Coconut Water and it's "Green Packaging"

Coconut water and its commonly used “green packaging” (the Tetra Pak) is not the health conscious choice that it is made out to be—not for the consumer and not for the world.  To be sure, there are far worse things on this planet, but in the same vein, there are better options for much of North America.  Let me explain.                                              

Taking a critical look at the packaging, the Tetra Pak is a container that uses paper (cardboard) to create a sturdy box to hold the liquid.  But of course, paper is not waterproof.  So, this container uses several extremely thin layers of plastic, adhesive, and (frequently) aluminum to water-proof the container and preserve the contents.  Studies show that the plastic used does leach endocrine-disrupting chemicals into the liquid.  In fact, a study (conducted in Germany) showed that one kind of Tetra Pak leached more estrogen-like compounds than do plastic water bottles made from Polyethylene Terephthalate (#1 plastic).  Xenoestrogens, like those leaching from plastic, can adversely affect health in many ways, including decreased fertility, interruption of hormone balance and menstrual cycles, sexual dysfunction, feminization of young males, damage to DNA, and cancer.  Before you leap to the conclusion that coconut water (or any other liquid) is safer from aluminum cans, please realize that this type of container also uses a thin polymer lining to prevent the liquid from reacting with the metal can, a lining that also leaches endocrine-disrupting and cancer-causing chemicals.

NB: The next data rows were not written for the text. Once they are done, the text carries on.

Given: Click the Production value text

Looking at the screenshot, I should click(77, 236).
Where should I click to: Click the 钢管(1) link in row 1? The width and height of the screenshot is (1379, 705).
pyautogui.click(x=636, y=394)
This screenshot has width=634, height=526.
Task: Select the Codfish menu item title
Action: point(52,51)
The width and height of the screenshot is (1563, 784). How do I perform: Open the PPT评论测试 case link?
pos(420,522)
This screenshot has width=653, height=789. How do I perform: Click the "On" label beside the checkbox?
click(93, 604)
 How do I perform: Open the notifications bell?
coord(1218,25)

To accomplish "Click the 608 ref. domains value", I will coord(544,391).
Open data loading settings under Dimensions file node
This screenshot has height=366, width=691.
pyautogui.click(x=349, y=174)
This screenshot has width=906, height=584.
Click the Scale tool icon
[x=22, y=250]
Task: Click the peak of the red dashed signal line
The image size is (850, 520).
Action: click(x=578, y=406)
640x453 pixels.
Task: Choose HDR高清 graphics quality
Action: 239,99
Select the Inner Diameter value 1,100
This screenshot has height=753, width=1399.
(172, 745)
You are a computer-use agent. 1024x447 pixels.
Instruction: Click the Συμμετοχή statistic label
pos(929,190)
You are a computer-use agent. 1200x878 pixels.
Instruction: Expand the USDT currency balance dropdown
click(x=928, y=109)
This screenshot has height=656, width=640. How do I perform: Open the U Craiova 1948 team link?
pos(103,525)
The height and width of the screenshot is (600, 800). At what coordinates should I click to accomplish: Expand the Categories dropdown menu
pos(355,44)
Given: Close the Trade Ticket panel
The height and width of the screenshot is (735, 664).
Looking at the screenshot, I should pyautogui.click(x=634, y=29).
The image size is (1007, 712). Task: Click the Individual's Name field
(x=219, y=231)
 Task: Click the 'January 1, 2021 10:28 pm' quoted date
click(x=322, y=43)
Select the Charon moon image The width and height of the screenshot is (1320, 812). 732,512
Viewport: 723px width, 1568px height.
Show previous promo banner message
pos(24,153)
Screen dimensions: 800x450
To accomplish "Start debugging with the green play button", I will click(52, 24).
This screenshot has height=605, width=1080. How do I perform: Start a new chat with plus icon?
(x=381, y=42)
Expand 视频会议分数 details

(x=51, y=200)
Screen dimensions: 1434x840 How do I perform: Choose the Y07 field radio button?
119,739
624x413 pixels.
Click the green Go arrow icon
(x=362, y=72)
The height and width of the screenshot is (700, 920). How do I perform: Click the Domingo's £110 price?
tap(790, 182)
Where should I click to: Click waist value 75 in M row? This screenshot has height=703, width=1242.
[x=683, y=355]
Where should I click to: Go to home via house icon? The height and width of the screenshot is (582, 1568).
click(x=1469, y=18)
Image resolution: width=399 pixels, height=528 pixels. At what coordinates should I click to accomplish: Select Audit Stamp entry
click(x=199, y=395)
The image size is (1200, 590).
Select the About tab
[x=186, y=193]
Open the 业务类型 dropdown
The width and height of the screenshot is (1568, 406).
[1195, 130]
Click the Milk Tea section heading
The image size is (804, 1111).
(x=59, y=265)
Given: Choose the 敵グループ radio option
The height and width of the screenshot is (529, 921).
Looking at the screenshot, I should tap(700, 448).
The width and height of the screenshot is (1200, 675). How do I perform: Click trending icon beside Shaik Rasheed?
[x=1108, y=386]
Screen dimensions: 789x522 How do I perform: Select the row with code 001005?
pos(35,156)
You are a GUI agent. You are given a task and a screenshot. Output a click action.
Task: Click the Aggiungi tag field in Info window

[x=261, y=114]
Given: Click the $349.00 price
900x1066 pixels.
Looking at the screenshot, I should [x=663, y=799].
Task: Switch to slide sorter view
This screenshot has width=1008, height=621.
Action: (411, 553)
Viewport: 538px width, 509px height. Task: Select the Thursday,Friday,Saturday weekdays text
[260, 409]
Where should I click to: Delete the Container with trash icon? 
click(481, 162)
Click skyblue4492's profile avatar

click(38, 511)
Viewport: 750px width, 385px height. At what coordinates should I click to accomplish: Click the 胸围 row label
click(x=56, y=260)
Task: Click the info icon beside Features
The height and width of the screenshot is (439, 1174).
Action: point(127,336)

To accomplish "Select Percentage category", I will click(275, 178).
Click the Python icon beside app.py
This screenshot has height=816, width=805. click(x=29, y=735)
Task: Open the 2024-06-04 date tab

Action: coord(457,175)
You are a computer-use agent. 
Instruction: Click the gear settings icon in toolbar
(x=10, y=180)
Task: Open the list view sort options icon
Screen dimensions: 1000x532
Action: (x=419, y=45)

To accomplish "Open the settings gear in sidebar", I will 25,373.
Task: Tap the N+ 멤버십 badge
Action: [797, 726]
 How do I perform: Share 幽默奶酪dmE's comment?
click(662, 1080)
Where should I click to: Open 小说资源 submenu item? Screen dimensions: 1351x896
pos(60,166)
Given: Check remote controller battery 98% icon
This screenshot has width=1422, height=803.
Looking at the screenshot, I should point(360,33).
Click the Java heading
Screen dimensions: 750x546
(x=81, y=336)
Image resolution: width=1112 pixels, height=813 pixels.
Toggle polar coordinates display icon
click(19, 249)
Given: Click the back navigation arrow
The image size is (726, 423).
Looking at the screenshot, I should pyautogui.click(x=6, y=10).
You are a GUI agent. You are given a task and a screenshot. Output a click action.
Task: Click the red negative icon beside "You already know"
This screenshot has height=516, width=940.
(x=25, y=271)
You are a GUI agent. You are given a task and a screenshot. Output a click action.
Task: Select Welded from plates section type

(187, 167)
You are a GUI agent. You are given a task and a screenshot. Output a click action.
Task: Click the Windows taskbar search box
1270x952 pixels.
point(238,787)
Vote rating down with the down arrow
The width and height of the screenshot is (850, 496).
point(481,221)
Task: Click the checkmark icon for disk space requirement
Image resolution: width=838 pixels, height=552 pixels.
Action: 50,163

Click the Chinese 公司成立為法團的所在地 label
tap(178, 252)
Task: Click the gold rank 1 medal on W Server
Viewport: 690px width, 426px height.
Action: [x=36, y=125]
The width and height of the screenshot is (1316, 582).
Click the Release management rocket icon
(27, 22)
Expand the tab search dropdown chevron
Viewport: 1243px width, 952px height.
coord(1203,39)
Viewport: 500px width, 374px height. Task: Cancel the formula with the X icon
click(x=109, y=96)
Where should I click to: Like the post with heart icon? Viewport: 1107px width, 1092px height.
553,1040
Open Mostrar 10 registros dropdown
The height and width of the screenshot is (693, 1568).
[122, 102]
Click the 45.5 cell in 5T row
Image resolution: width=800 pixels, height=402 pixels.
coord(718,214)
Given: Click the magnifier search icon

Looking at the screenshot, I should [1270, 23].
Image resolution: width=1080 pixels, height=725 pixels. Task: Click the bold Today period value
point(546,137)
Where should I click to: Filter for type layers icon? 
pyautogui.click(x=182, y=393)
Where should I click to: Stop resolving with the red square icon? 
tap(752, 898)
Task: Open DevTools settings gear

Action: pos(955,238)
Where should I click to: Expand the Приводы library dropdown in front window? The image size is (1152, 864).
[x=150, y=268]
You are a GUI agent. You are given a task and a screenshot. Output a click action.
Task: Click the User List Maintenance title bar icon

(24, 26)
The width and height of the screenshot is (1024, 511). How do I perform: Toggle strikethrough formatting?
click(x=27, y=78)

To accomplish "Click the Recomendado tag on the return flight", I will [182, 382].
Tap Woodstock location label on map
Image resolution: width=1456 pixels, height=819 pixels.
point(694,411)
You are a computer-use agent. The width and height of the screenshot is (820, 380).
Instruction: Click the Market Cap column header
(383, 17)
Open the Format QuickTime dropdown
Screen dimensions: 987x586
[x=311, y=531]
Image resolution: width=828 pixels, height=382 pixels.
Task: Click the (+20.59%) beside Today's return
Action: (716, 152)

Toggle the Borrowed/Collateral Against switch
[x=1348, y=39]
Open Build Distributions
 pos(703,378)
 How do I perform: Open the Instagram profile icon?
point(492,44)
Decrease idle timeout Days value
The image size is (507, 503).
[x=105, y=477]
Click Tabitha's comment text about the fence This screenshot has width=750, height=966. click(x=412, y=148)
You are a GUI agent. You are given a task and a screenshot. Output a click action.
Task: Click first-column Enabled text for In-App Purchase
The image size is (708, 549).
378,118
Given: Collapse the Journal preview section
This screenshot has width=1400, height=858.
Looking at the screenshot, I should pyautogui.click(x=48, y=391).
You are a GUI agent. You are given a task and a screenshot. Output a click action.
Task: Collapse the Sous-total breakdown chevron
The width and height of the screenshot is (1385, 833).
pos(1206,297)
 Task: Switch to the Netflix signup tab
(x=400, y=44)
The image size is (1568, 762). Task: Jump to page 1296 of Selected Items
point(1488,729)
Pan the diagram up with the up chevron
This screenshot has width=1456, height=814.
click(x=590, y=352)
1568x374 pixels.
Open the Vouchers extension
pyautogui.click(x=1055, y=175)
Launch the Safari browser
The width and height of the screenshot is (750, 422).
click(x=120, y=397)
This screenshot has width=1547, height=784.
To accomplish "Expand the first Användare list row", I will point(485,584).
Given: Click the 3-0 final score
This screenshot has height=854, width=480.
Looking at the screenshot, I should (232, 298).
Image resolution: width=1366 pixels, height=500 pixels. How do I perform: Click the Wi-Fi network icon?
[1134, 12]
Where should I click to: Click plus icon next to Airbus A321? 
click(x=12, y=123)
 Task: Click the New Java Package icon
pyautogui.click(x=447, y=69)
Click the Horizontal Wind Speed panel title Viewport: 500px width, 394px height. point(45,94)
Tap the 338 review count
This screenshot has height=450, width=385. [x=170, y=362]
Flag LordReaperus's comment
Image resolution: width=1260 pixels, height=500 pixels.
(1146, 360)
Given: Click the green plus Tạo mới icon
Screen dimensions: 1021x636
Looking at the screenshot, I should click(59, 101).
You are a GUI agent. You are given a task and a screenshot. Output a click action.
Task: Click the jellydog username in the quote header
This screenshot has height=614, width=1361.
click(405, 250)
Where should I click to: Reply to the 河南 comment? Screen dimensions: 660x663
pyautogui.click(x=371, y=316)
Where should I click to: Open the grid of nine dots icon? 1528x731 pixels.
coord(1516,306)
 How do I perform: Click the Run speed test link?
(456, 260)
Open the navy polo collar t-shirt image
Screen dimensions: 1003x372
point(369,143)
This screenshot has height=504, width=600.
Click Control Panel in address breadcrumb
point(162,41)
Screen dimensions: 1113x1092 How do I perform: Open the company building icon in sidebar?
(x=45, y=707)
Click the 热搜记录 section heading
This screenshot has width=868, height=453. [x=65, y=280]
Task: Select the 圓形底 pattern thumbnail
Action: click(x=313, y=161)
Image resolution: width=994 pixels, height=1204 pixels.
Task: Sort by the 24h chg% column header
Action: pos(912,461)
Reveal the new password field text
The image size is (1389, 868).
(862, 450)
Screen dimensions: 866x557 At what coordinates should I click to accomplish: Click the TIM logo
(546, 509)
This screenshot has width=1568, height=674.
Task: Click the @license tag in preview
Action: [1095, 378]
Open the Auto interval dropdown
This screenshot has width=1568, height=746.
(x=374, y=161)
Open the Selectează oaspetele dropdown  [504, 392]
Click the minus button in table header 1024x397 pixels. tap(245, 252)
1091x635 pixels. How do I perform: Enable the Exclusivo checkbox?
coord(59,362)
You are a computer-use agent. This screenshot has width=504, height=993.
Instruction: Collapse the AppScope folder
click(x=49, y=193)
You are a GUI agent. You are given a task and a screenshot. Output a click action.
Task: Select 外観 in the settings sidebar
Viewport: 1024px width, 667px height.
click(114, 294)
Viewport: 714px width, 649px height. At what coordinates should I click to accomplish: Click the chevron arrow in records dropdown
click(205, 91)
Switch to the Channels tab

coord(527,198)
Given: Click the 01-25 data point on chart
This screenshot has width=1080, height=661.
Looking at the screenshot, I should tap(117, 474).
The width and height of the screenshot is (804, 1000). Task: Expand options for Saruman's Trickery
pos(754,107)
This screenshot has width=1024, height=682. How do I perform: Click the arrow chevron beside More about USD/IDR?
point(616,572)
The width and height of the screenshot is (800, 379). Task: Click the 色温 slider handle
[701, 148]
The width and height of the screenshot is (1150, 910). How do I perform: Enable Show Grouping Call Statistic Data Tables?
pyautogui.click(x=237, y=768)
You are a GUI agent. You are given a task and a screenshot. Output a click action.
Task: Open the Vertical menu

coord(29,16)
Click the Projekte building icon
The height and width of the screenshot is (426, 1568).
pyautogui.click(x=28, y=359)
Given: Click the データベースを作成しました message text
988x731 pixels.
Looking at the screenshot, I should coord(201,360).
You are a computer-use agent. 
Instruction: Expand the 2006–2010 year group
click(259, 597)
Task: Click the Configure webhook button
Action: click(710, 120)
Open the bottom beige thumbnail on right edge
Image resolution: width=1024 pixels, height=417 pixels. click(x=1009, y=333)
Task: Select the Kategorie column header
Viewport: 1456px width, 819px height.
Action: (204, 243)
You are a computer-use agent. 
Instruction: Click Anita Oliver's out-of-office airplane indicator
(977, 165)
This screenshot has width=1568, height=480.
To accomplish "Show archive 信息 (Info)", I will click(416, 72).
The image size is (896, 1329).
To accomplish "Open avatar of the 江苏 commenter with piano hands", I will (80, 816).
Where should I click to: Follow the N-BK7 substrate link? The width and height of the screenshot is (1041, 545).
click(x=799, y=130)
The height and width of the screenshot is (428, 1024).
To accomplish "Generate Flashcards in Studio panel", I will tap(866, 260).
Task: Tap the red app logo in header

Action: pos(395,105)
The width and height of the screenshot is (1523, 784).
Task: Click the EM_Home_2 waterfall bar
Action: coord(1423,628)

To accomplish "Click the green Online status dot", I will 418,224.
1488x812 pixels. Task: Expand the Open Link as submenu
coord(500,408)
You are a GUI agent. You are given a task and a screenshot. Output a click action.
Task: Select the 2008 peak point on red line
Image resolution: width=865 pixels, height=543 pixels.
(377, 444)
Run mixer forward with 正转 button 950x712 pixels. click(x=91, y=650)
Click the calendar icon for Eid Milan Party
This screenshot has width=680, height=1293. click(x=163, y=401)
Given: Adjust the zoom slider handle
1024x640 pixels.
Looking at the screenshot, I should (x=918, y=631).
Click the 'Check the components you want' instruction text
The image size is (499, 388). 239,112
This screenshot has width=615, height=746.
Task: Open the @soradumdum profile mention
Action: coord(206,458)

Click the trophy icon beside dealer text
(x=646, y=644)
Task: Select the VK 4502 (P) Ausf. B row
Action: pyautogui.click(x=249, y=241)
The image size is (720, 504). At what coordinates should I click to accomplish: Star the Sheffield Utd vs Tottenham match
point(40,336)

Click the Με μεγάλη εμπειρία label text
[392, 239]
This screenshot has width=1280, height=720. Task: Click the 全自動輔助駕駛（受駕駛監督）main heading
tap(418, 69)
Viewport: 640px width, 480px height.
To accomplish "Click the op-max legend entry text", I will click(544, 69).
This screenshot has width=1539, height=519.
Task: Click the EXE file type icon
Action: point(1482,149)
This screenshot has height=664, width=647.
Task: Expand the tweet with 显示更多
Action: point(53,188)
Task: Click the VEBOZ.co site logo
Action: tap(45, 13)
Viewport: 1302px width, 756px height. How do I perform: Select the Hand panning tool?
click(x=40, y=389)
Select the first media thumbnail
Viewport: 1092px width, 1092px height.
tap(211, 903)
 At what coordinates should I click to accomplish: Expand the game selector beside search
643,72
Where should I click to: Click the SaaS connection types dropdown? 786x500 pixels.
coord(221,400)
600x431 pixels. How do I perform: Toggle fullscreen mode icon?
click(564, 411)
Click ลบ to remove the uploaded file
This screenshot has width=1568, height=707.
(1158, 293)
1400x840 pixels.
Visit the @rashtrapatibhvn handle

Aside from its health hazards, the Tetra Pak is heralded as “green” because it can be recycled (though in actuality few municipalities can recycle this container).  What follows is really important—we need a major shift in our awareness and practice.  RECYCLING is not even close to being as green as REUSING.  Recycling, though better than extracting raw materials and manufacturing new products, still uses tremendous amounts of energy to sort, transport, disassemble, and reformulate a new raw material (then transport it once more where it is manufactured into something else).  Reusing an item, such as a glass container, requires only washing it out.  That’s it.  Americans love recycling, but recycling still promotes single-use economies, which are wasteful and utilize massive amounts of energy (mostly in the form of fossil fuels).

Coconut water is wonderful, there is no doubt about it.  But until it becomes available in glass, it won’t be anything I enjoy (and then only as a rare treat).  Coconut water ships from distant lands (one well-known brand comes from farms in the Philippines).  Aside from the energy of transport, we need to consider unintentionally transported organisms.  For example, many people in the eastern United States have not seen an American chestnut, even though at one time it was a very common tree of deciduous forests.  Its decline was caused by the introduction of a fungal pathogen native to Asia.  This is one consequence of globalization—radical alterations to local landscapes due to introduced species.  I am an advocate of locally sourced products packaged in reusable containers.  My “coconut water” is maple sap (this comparison was first made by Daniel Vitalis).  And when the sap isn’t flowing, I reverse-engineer sap by adding approximately 1.5 tablespoons of maple syrup to a liter of spring water.  It isn’t exactly sap, but it does provide trace minerals and antioxidants (in fact, it supplies as much potassium as coconut water).  It also supplies a hint of sweetness, which I find very refreshing during intense physical activity.  My maple syrup never touches plastic.  It is locally sourced and is stored in reusable containers.  Putting these concepts to practice, I’m sure many people can formulate wonderful beverages that promote health and don’t expose the body to xenoestrogens.  Unfortunately, we are learning that whenever large scale business practices are applied to food, it rarely comes without deleterious effects to our health and to the landscapes we (or someone else) rely on.  However, this is easily dealt with by becoming sovereign and doing more for yourself.